Print all the entries verbatim.

*** Opening The input ***

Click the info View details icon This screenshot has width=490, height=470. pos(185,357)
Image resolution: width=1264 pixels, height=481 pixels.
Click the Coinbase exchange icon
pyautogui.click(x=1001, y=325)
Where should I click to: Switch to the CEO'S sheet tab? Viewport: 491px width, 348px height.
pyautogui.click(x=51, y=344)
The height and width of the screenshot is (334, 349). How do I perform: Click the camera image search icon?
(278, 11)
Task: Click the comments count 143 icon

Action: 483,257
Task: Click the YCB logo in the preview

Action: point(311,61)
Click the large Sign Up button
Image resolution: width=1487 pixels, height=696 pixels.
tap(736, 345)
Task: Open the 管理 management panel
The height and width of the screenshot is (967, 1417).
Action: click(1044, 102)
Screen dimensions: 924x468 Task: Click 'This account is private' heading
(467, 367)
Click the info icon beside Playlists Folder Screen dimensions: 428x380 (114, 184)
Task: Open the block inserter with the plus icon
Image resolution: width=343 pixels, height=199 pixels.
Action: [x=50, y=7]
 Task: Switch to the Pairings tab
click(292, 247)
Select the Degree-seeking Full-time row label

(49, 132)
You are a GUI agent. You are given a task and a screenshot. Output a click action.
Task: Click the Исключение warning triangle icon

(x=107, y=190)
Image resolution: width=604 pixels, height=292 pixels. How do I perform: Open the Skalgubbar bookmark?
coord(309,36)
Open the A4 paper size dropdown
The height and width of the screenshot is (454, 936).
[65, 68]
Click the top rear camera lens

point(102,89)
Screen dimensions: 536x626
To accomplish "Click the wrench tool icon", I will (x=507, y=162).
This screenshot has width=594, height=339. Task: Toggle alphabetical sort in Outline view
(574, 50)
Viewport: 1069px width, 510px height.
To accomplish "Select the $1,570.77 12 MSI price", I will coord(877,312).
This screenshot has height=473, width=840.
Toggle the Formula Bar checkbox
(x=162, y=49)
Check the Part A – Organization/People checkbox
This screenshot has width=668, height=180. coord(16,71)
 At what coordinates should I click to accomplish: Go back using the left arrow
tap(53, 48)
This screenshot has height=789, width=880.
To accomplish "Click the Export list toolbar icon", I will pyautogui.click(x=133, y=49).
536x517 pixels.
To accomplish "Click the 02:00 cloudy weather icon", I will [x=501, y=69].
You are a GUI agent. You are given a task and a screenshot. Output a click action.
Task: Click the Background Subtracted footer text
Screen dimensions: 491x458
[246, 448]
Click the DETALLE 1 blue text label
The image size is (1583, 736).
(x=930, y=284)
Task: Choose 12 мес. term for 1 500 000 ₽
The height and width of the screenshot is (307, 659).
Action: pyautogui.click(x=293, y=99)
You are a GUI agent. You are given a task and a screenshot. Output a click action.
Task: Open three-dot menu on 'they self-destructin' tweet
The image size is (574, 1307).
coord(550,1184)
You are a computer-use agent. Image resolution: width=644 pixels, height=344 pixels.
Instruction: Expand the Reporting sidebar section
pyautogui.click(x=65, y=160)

*** Closing The input ***

# Result of the exercise
Click the info View details icon This screenshot has width=490, height=470. pos(185,357)
Image resolution: width=1264 pixels, height=481 pixels.
Click the Coinbase exchange icon
pyautogui.click(x=1001, y=325)
Where should I click to: Switch to the CEO'S sheet tab? Viewport: 491px width, 348px height.
pyautogui.click(x=51, y=344)
The height and width of the screenshot is (334, 349). How do I perform: Click the camera image search icon?
(278, 11)
Task: Click the comments count 143 icon

Action: 483,257
Task: Click the YCB logo in the preview

Action: point(311,61)
Click the large Sign Up button
Image resolution: width=1487 pixels, height=696 pixels.
tap(736, 345)
Task: Open the 管理 management panel
The height and width of the screenshot is (967, 1417).
Action: click(1044, 102)
Screen dimensions: 924x468 Task: Click 'This account is private' heading
(467, 367)
Click the info icon beside Playlists Folder Screen dimensions: 428x380 (114, 184)
Task: Open the block inserter with the plus icon
Image resolution: width=343 pixels, height=199 pixels.
Action: [x=50, y=7]
 Task: Switch to the Pairings tab
click(292, 247)
Select the Degree-seeking Full-time row label

(49, 132)
You are a GUI agent. You are given a task and a screenshot. Output a click action.
Task: Click the Исключение warning triangle icon

(x=107, y=190)
Image resolution: width=604 pixels, height=292 pixels. How do I perform: Open the Skalgubbar bookmark?
coord(309,36)
Open the A4 paper size dropdown
The height and width of the screenshot is (454, 936).
[65, 68]
Click the top rear camera lens

point(102,89)
Screen dimensions: 536x626
To accomplish "Click the wrench tool icon", I will (x=507, y=162).
This screenshot has width=594, height=339. Task: Toggle alphabetical sort in Outline view
(574, 50)
Viewport: 1069px width, 510px height.
To accomplish "Select the $1,570.77 12 MSI price", I will coord(877,312).
This screenshot has height=473, width=840.
Toggle the Formula Bar checkbox
(x=162, y=49)
Check the Part A – Organization/People checkbox
This screenshot has width=668, height=180. coord(16,71)
 At what coordinates should I click to accomplish: Go back using the left arrow
tap(53, 48)
This screenshot has height=789, width=880.
To accomplish "Click the Export list toolbar icon", I will pyautogui.click(x=133, y=49).
536x517 pixels.
To accomplish "Click the 02:00 cloudy weather icon", I will [x=501, y=69].
You are a GUI agent. You are given a task and a screenshot. Output a click action.
Task: Click the Background Subtracted footer text
Screen dimensions: 491x458
[246, 448]
Click the DETALLE 1 blue text label
The image size is (1583, 736).
(x=930, y=284)
Task: Choose 12 мес. term for 1 500 000 ₽
The height and width of the screenshot is (307, 659).
Action: pyautogui.click(x=293, y=99)
You are a GUI agent. You are given a task and a screenshot. Output a click action.
Task: Open three-dot menu on 'they self-destructin' tweet
The image size is (574, 1307).
coord(550,1184)
You are a computer-use agent. Image resolution: width=644 pixels, height=344 pixels.
Instruction: Expand the Reporting sidebar section
pyautogui.click(x=65, y=160)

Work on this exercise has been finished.